▶

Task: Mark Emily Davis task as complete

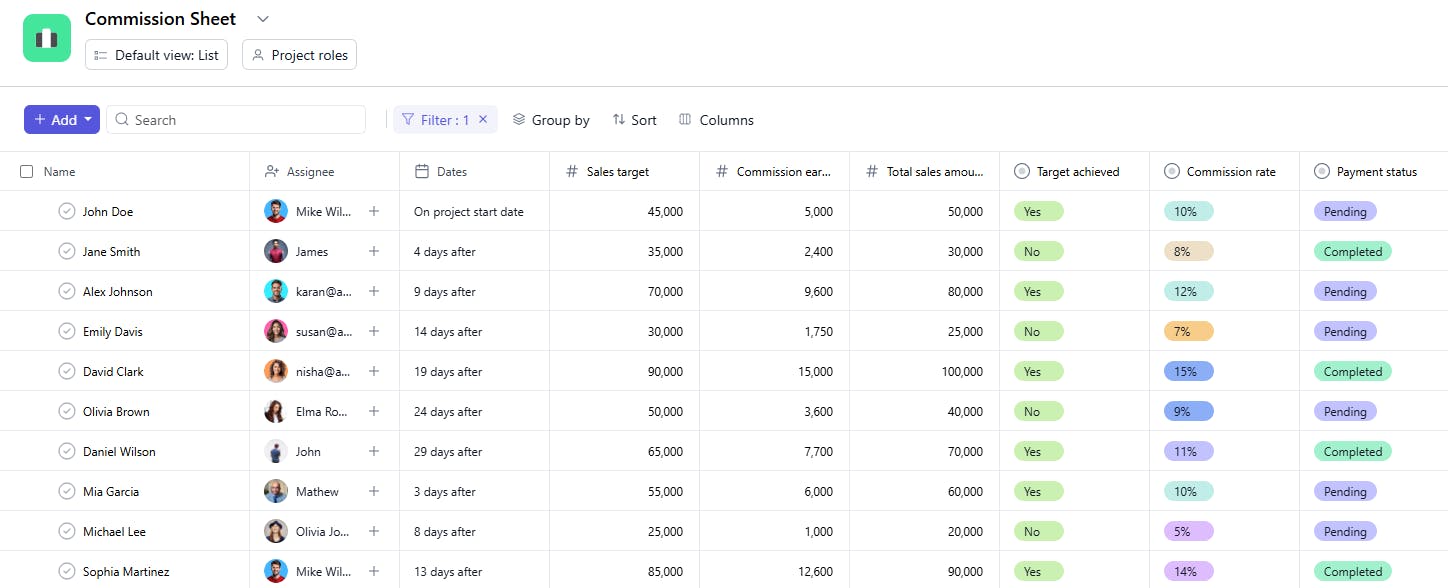Action: click(x=67, y=331)

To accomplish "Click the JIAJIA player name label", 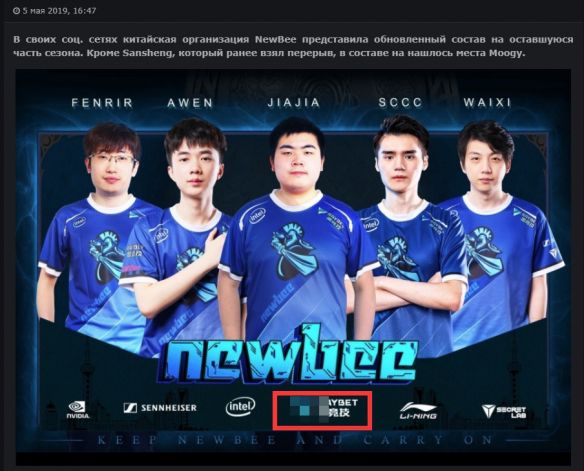I will point(294,102).
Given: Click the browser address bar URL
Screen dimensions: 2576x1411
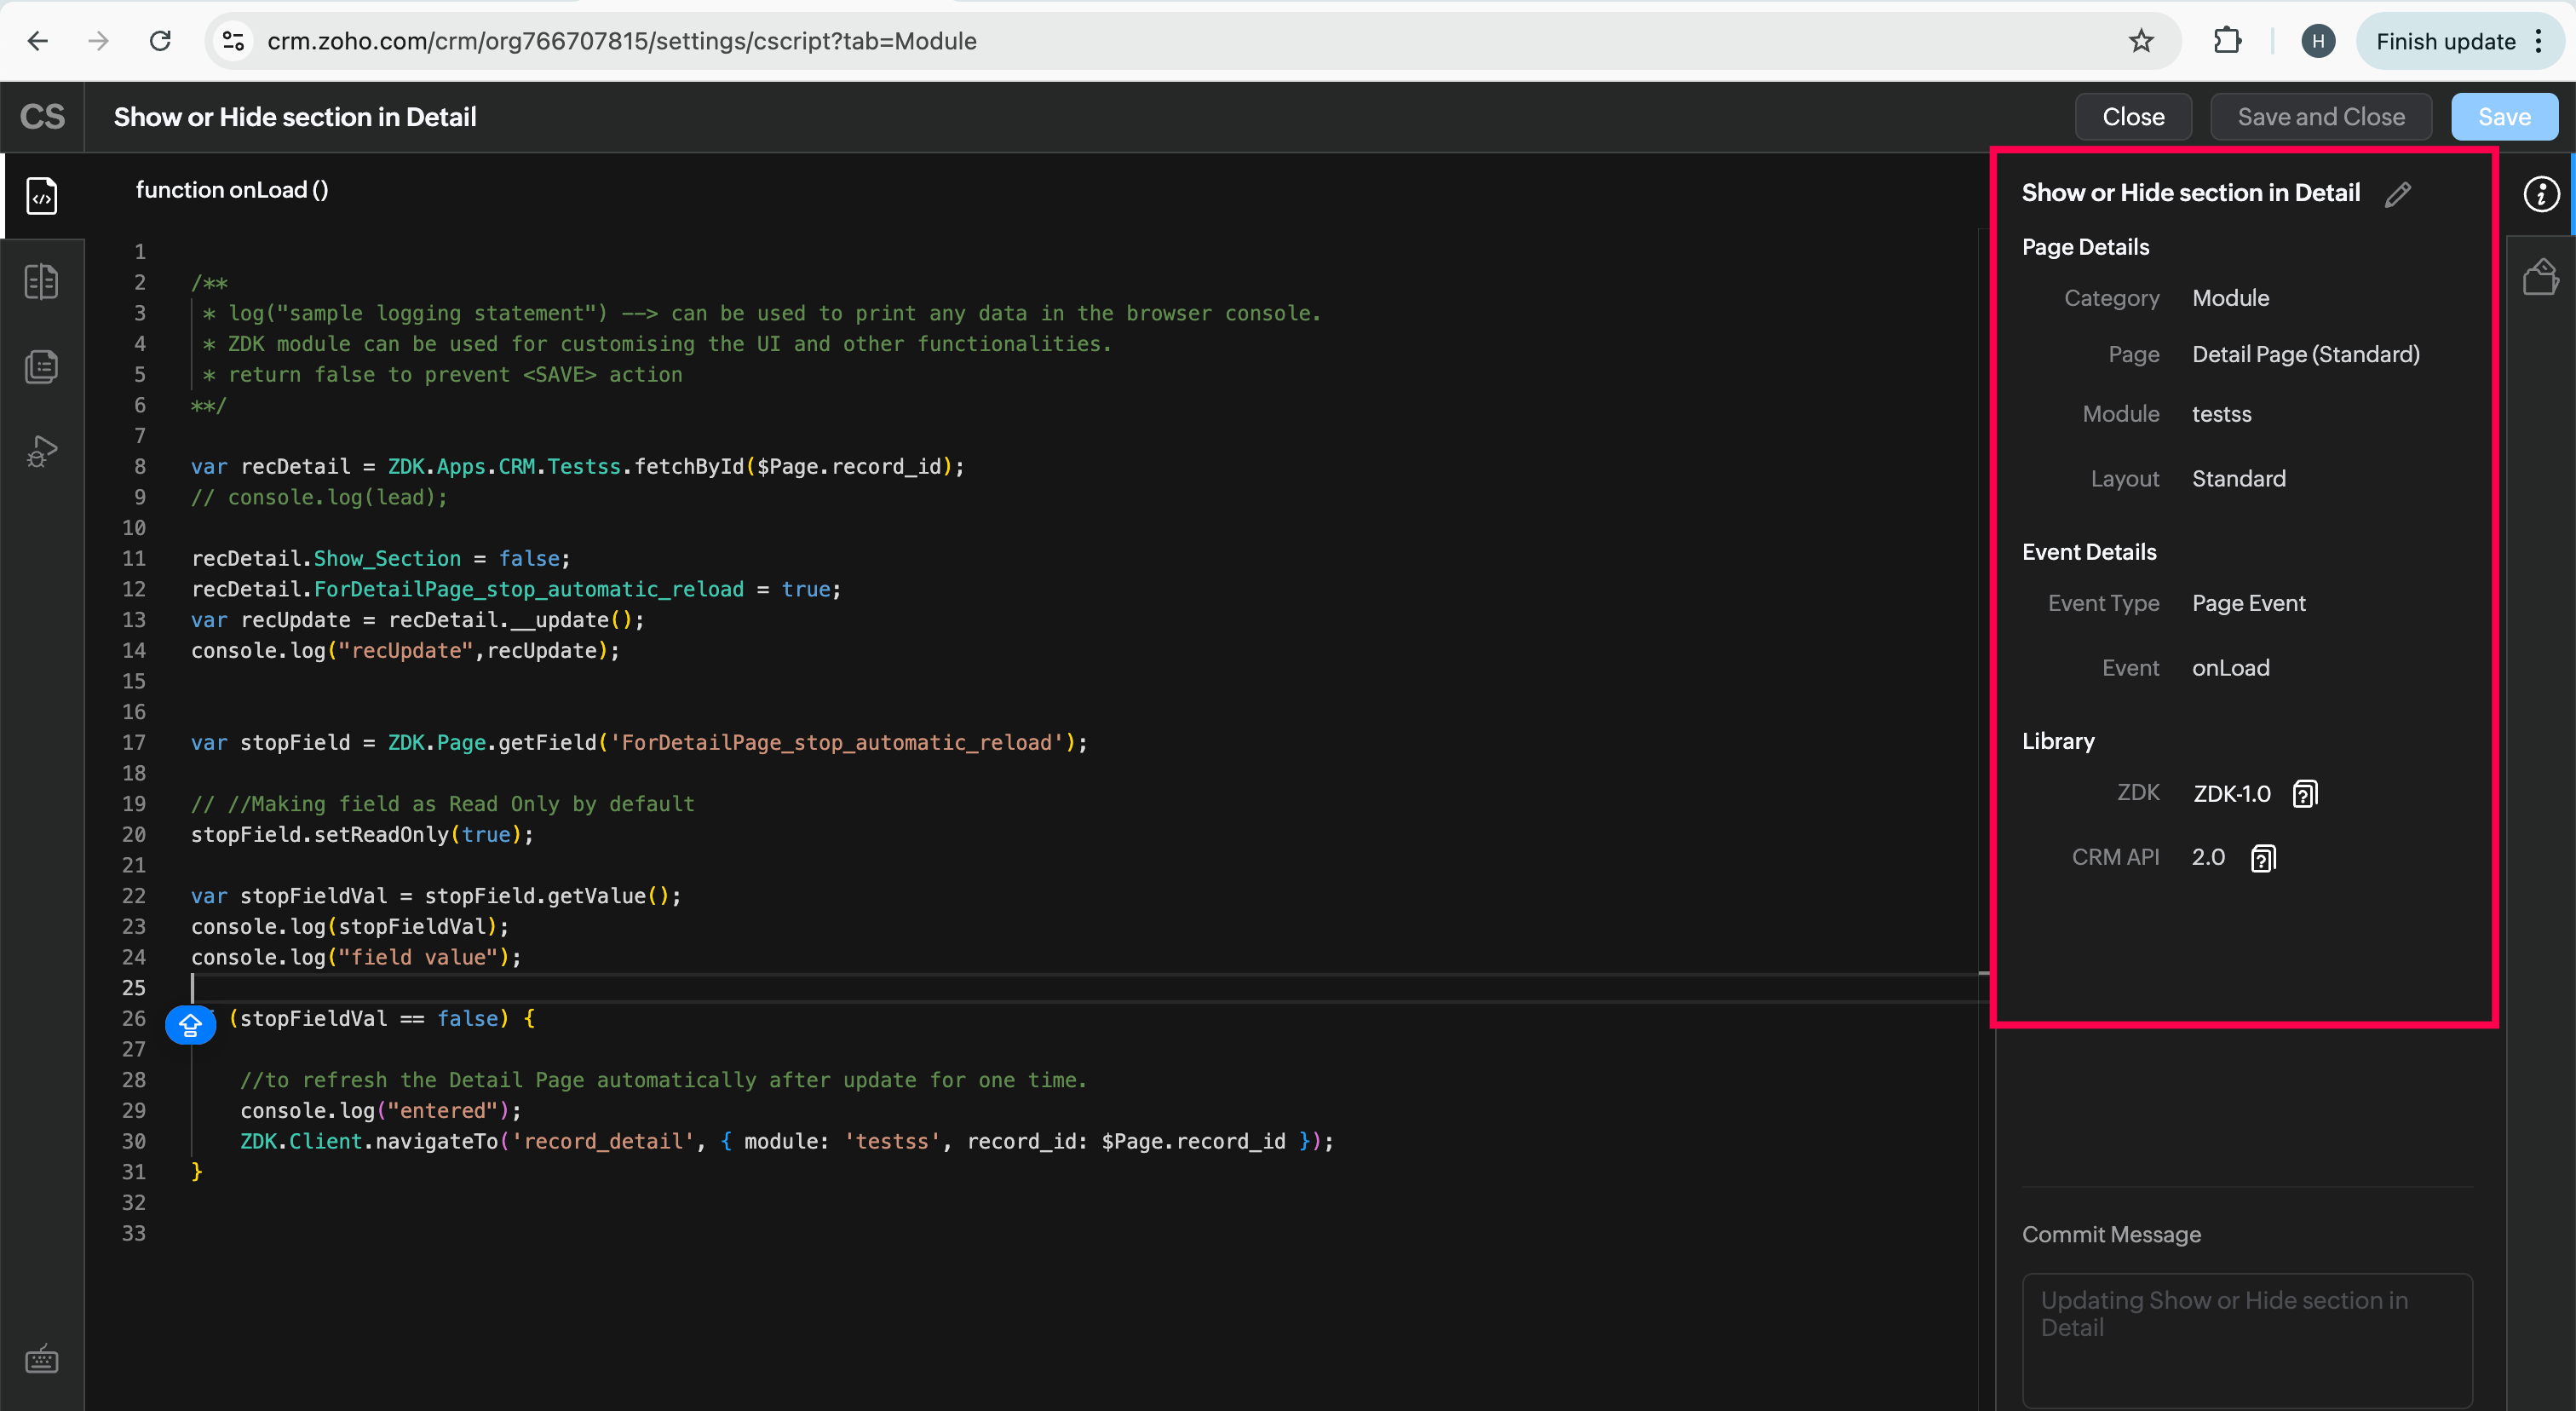Looking at the screenshot, I should point(622,41).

◀

• **Problem statement**: Copy the records from the line containing "Given: Click the browser address bar URL" through the end, both included, but rename "address bar" to "location bar" and change nothing else. Leave the pictures out of your answer.

• **Solution for this task**:
Given: Click the browser location bar URL
Screen dimensions: 2576x1411
Looking at the screenshot, I should point(622,41).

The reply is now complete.